Task prompt:
Find every line in the records below that contains the word "Caste", and copy each such line.

Saved data entries:

· · · · · · ·

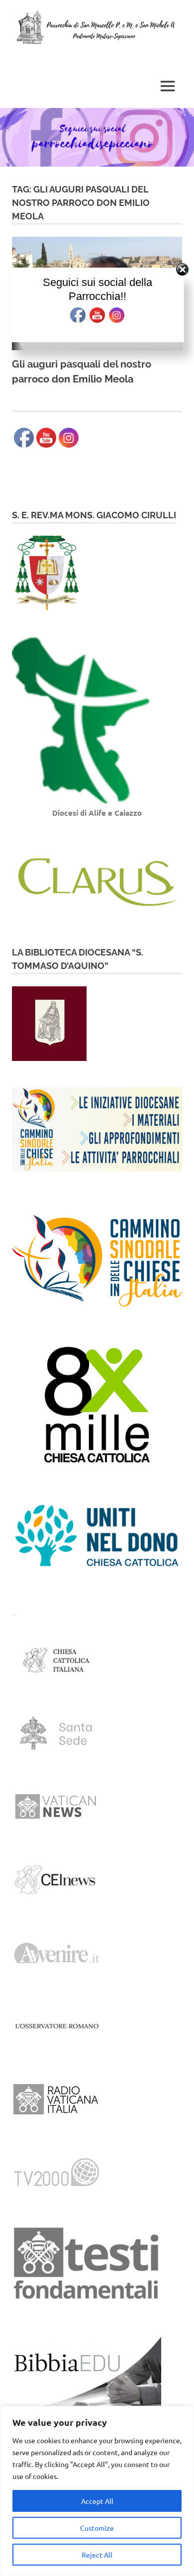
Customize (97, 2527)
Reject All (97, 2554)
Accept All (97, 2500)
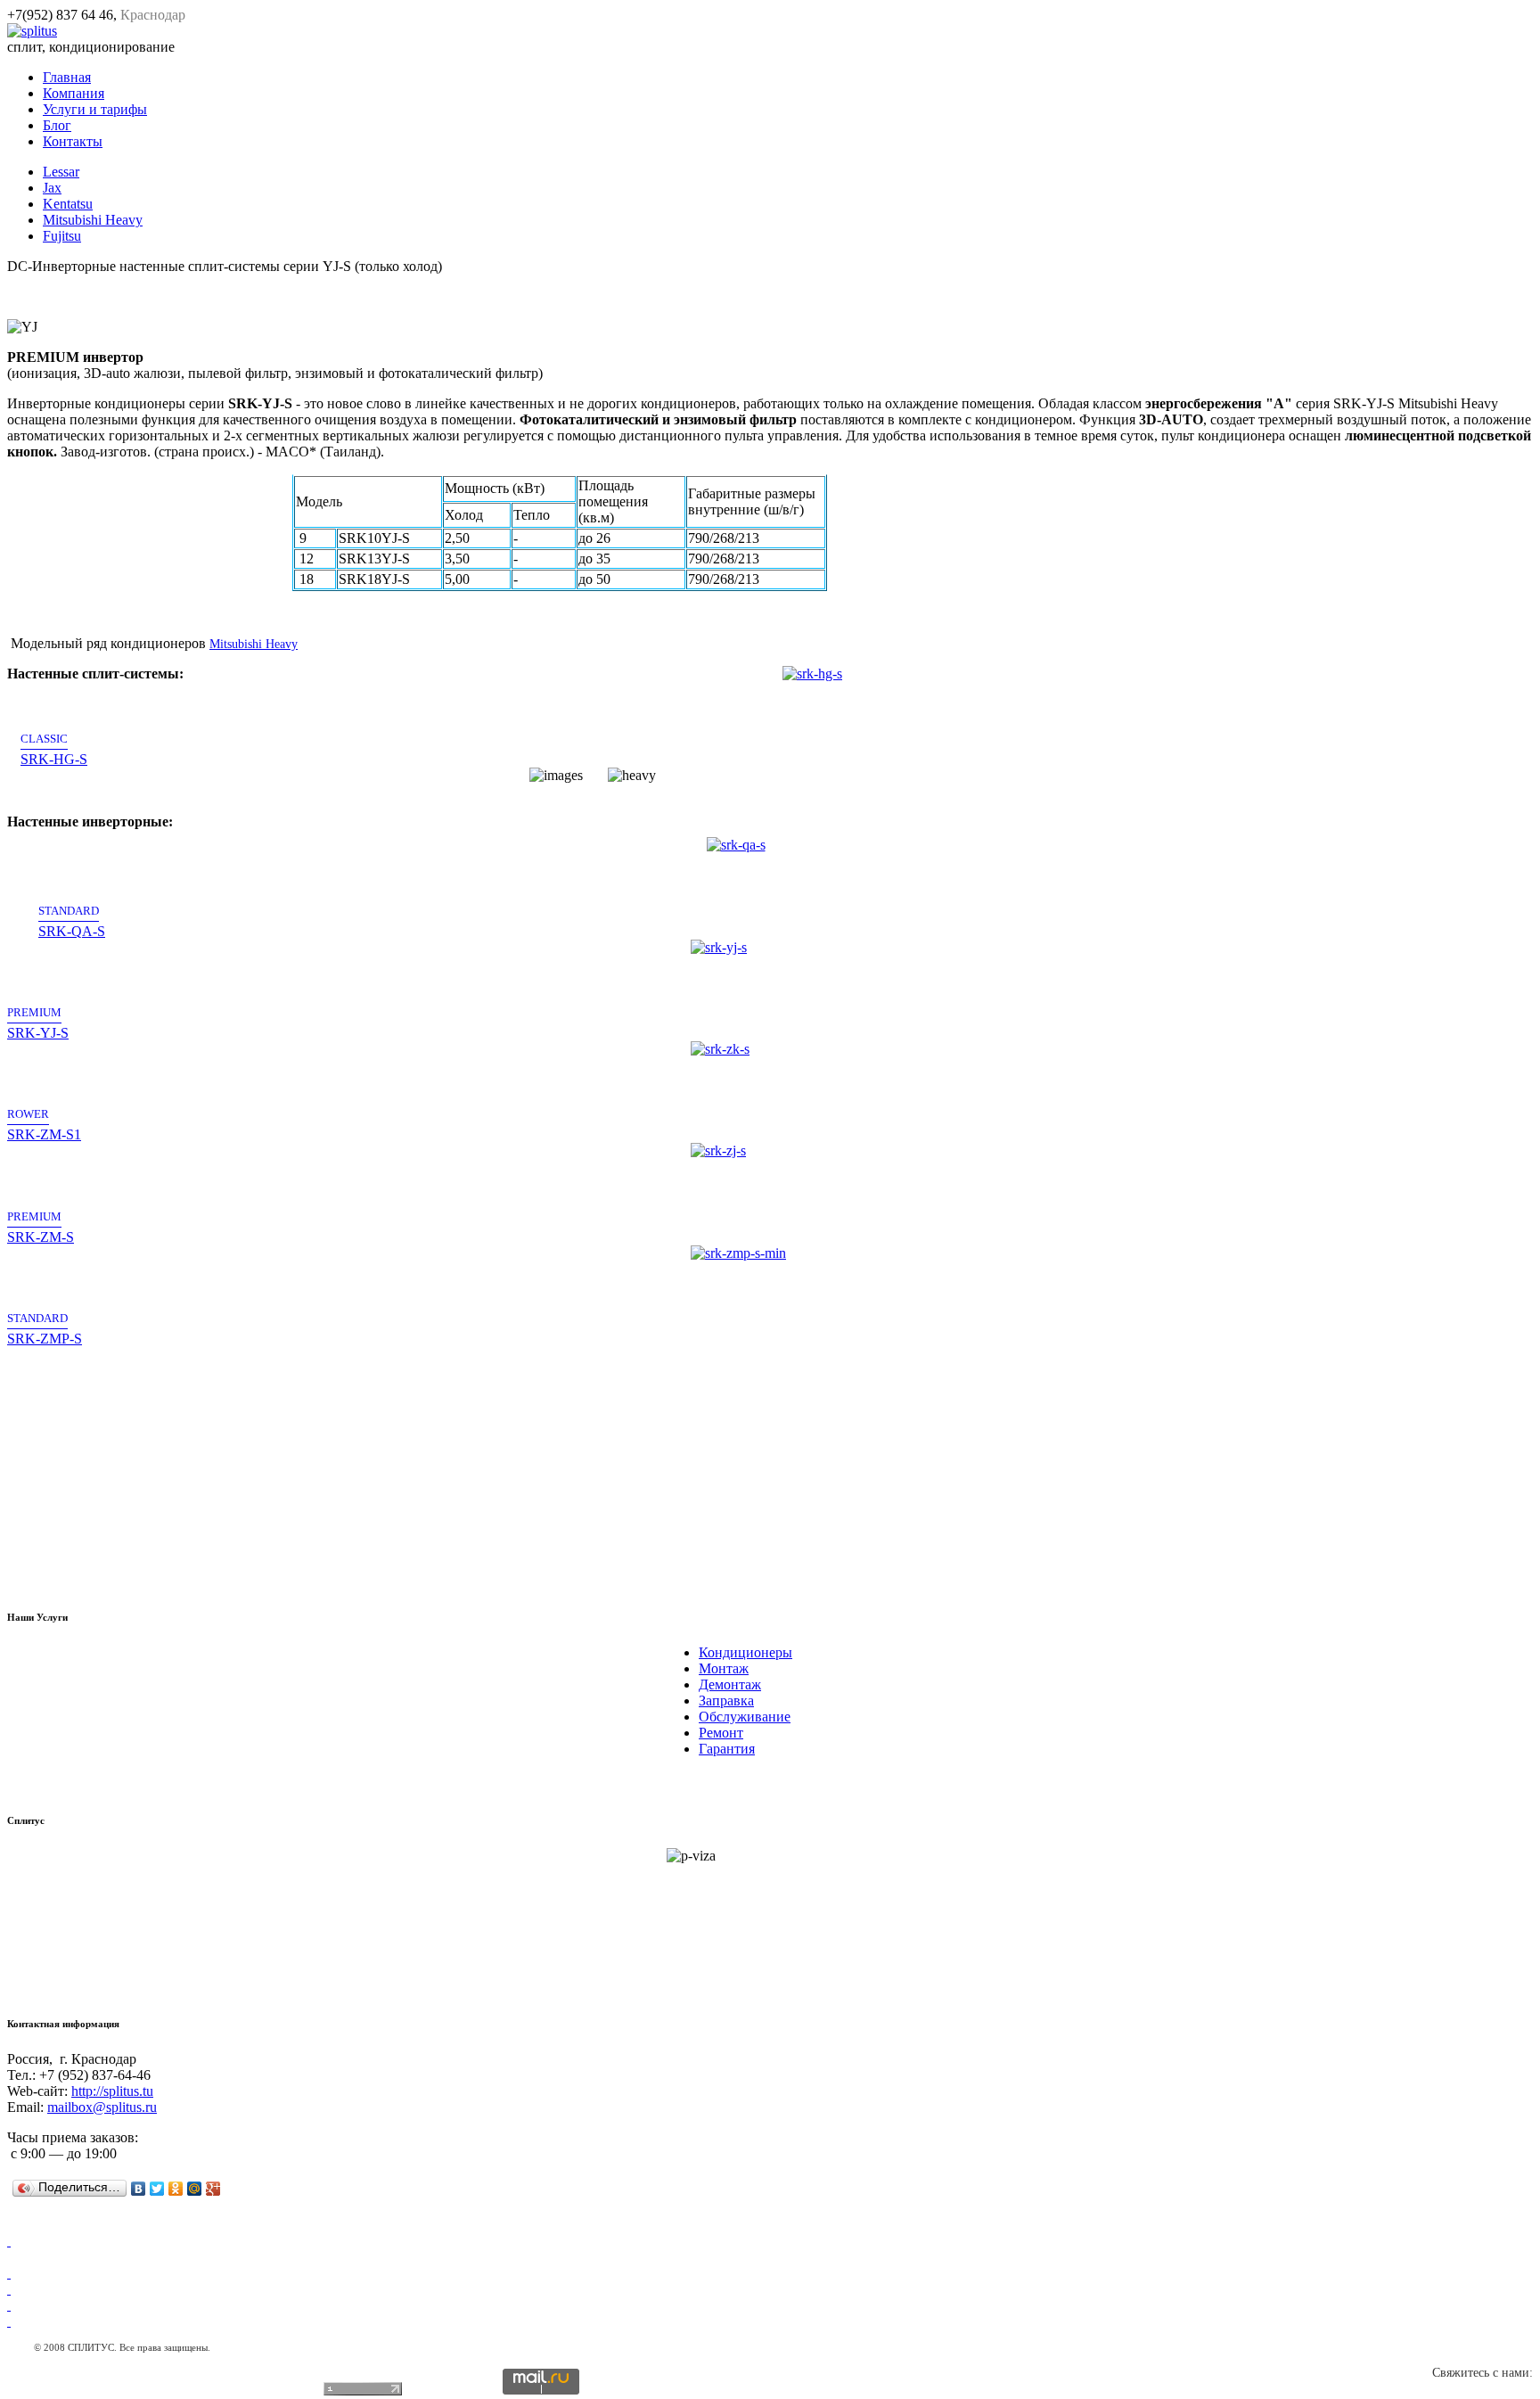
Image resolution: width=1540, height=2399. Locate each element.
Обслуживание (744, 1716)
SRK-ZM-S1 (44, 1124)
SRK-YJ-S (38, 1023)
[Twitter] (157, 2188)
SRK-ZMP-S (44, 1328)
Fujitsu (62, 235)
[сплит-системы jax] (9, 2240)
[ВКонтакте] (138, 2188)
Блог (57, 125)
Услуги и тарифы (95, 109)
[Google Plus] (213, 2188)
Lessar (61, 171)
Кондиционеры (745, 1652)
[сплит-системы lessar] (9, 2272)
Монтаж (724, 1668)
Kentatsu (68, 203)
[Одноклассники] (176, 2188)
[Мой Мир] (194, 2188)
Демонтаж (730, 1684)
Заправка (726, 1700)
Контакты (72, 141)
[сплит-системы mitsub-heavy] (9, 2321)
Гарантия (727, 1748)
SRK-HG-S (53, 749)
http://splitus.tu (112, 2091)
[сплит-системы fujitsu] (9, 2288)
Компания (73, 93)
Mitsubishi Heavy (93, 219)
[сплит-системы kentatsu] (9, 2305)
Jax (52, 187)
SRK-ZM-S (40, 1226)
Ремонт (721, 1732)
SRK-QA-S (71, 920)
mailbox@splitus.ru (102, 2107)
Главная (67, 77)
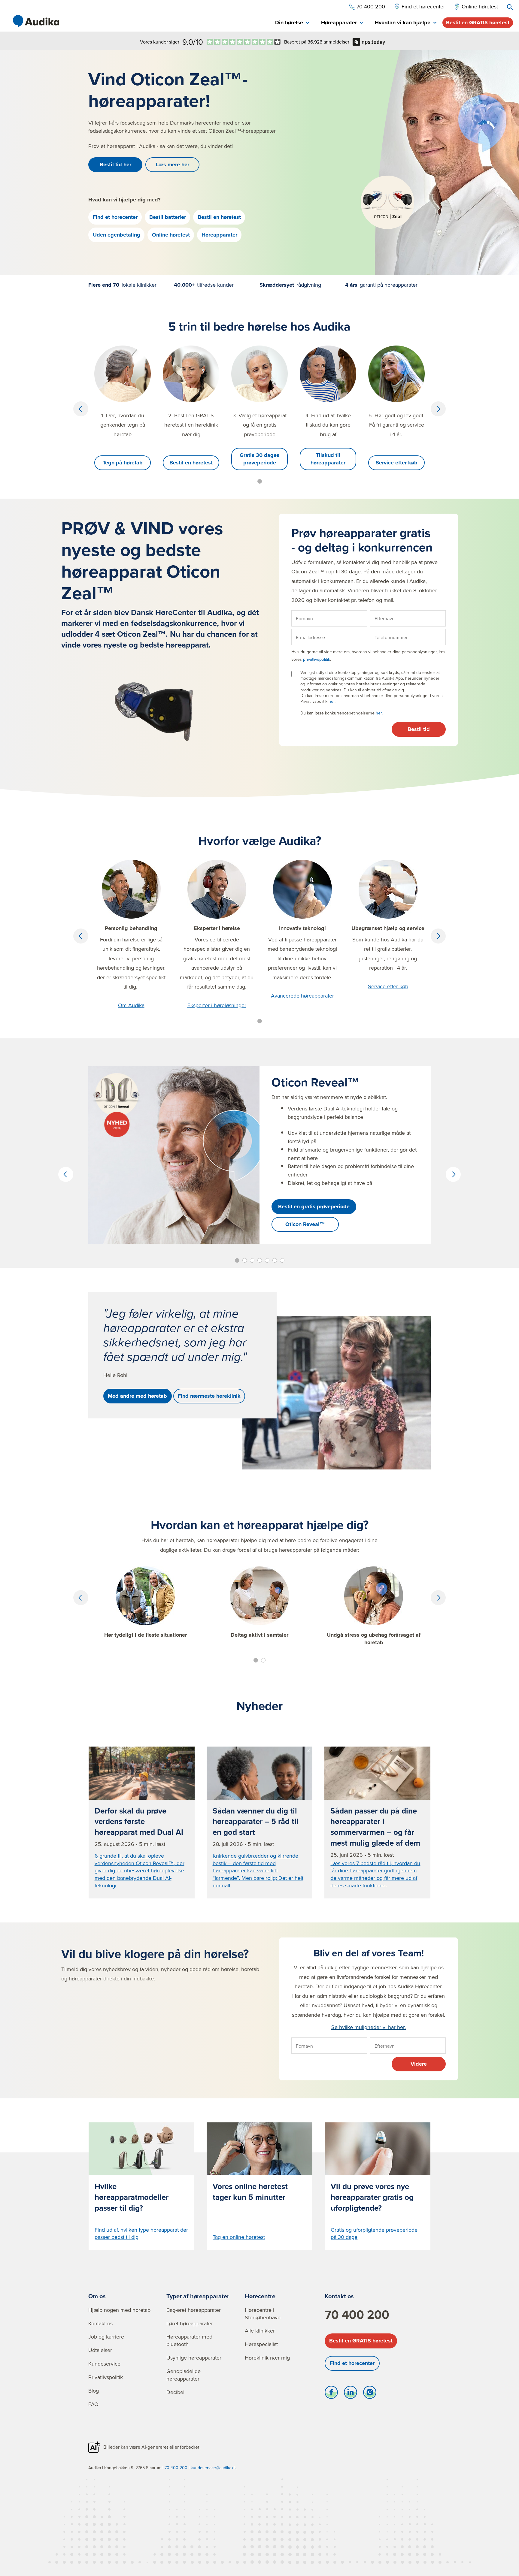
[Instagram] (369, 2394)
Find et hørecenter (115, 217)
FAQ (93, 2404)
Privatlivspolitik (105, 2377)
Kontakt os (100, 2323)
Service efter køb (396, 463)
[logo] (36, 21)
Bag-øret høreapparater (193, 2310)
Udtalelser (100, 2350)
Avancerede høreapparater (302, 995)
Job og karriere (106, 2336)
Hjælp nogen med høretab (119, 2310)
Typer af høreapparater (197, 2296)
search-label (510, 7)
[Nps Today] (243, 42)
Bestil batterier (167, 217)
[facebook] (331, 2394)
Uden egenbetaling (116, 235)
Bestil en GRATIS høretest (477, 22)
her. (379, 713)
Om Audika (131, 1005)
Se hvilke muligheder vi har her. (368, 2027)
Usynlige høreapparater (193, 2357)
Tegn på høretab (123, 463)
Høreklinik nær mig (267, 2357)
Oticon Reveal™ (305, 1224)
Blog (93, 2390)
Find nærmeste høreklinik (209, 1396)
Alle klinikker (260, 2330)
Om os (97, 2296)
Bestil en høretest (219, 217)
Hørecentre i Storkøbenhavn (263, 2313)
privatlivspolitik (316, 659)
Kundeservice (104, 2363)
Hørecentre (260, 2296)
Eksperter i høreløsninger (216, 1005)
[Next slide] (438, 408)
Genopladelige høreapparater (183, 2374)
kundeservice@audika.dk (214, 2468)
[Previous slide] (80, 408)
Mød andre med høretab (137, 1396)
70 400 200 (357, 2314)
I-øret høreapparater (189, 2323)
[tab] (292, 23)
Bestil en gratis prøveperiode (314, 1206)
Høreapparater (219, 235)
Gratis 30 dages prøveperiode (259, 459)
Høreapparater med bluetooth (189, 2340)
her (332, 701)
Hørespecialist (261, 2344)
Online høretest (171, 235)
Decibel (175, 2392)
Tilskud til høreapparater (328, 459)
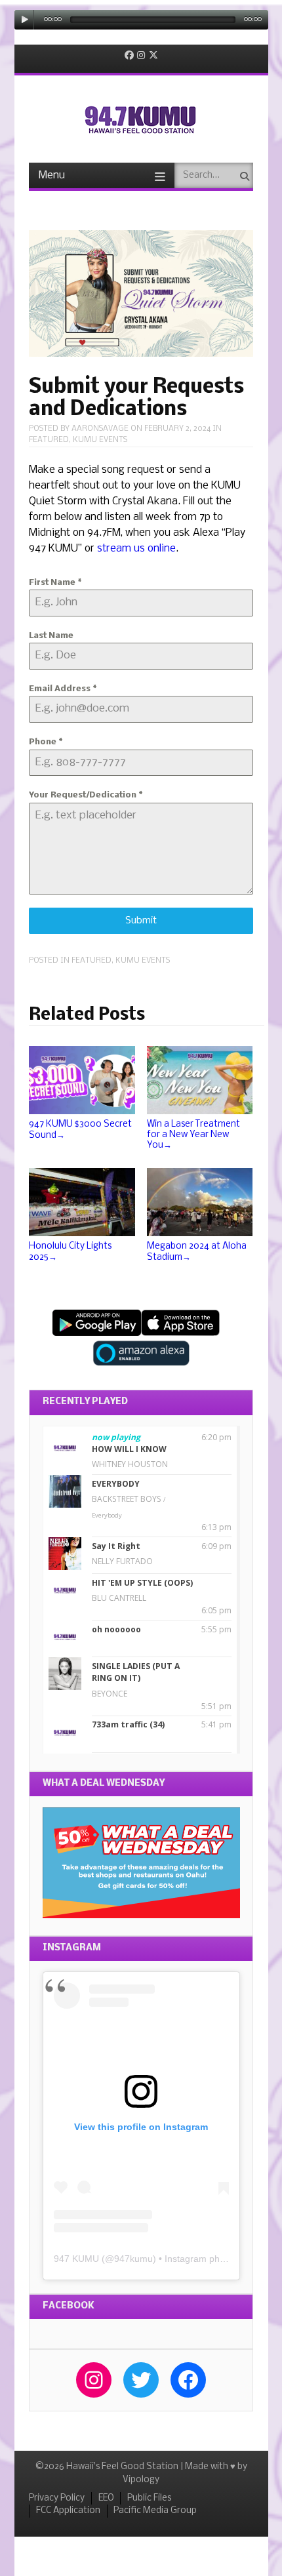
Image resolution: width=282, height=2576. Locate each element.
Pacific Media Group (155, 2511)
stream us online (136, 548)
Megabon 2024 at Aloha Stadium (197, 1251)
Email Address (63, 689)
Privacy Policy (57, 2498)
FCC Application (68, 2511)
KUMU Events (100, 440)
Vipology (141, 2480)
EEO (106, 2498)
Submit (141, 921)
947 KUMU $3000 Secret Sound (80, 1129)
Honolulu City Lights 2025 (70, 1251)
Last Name (51, 636)
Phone (46, 742)
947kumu (133, 2258)
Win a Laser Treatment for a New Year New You (193, 1134)
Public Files (149, 2498)
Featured (49, 440)
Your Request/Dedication (86, 795)
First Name (55, 582)
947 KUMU (76, 2258)
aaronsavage (100, 429)
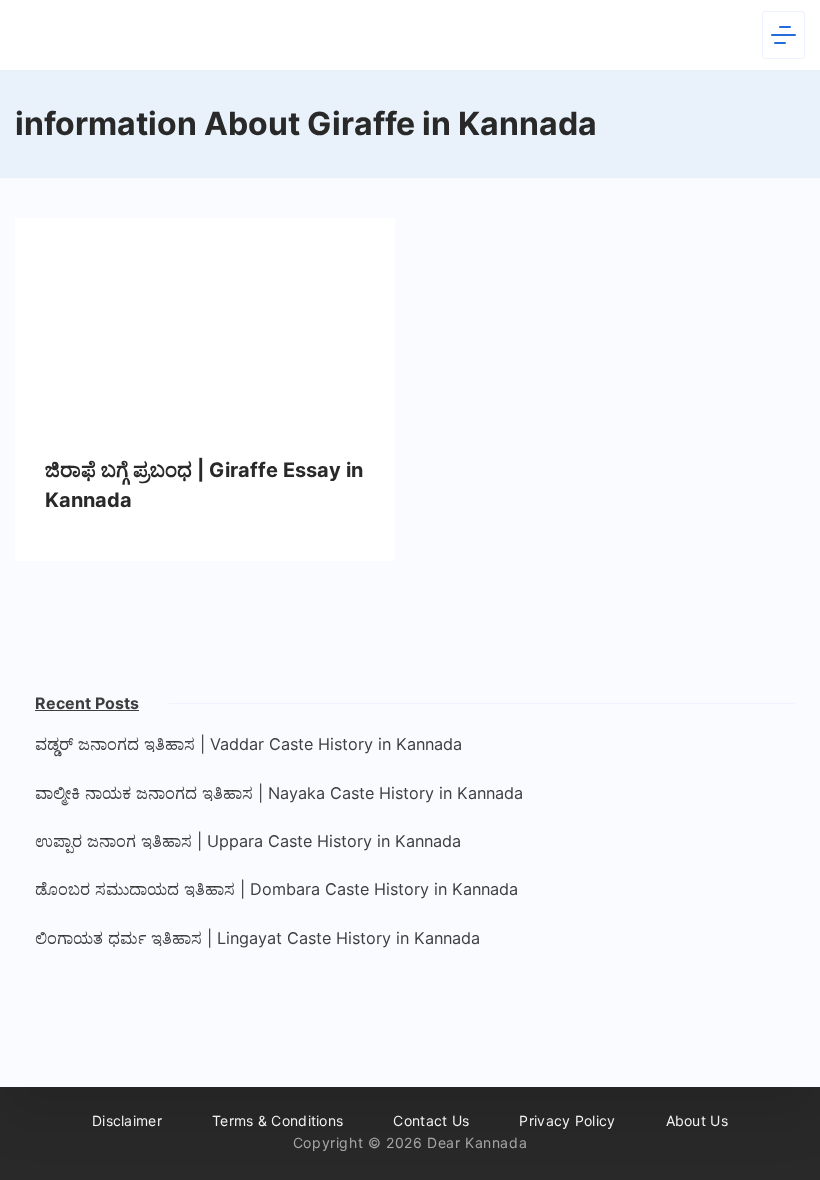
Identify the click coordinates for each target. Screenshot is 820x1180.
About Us (697, 1120)
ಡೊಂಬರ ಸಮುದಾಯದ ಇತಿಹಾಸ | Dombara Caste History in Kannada (276, 889)
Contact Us (431, 1120)
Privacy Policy (567, 1120)
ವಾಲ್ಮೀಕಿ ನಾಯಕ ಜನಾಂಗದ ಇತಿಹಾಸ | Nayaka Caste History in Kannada (279, 793)
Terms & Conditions (277, 1120)
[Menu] (783, 35)
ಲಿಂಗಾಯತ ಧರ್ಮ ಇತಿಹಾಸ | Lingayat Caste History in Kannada (257, 938)
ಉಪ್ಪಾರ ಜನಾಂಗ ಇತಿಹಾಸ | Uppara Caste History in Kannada (248, 841)
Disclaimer (127, 1120)
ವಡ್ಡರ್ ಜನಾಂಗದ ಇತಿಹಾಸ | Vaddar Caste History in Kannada (248, 744)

· · · · · · ·

Output of the task:
ಡೊಂಬರ ಸಮುದಾಯದ ಇತಿಹಾಸ | Dombara Caste History in Kannada (276, 889)
ವಾಲ್ಮೀಕಿ ನಾಯಕ ಜನಾಂಗದ ಇತಿಹಾಸ | Nayaka Caste History in Kannada (279, 793)
ಲಿಂಗಾಯತ ಧರ್ಮ ಇತಿಹಾಸ | Lingayat Caste History in Kannada (257, 938)
ಉಪ್ಪಾರ ಜನಾಂಗ ಇತಿಹಾಸ | Uppara Caste History in Kannada (248, 841)
ವಡ್ಡರ್ ಜನಾಂಗದ ಇತಿಹಾಸ | Vaddar Caste History in Kannada (248, 744)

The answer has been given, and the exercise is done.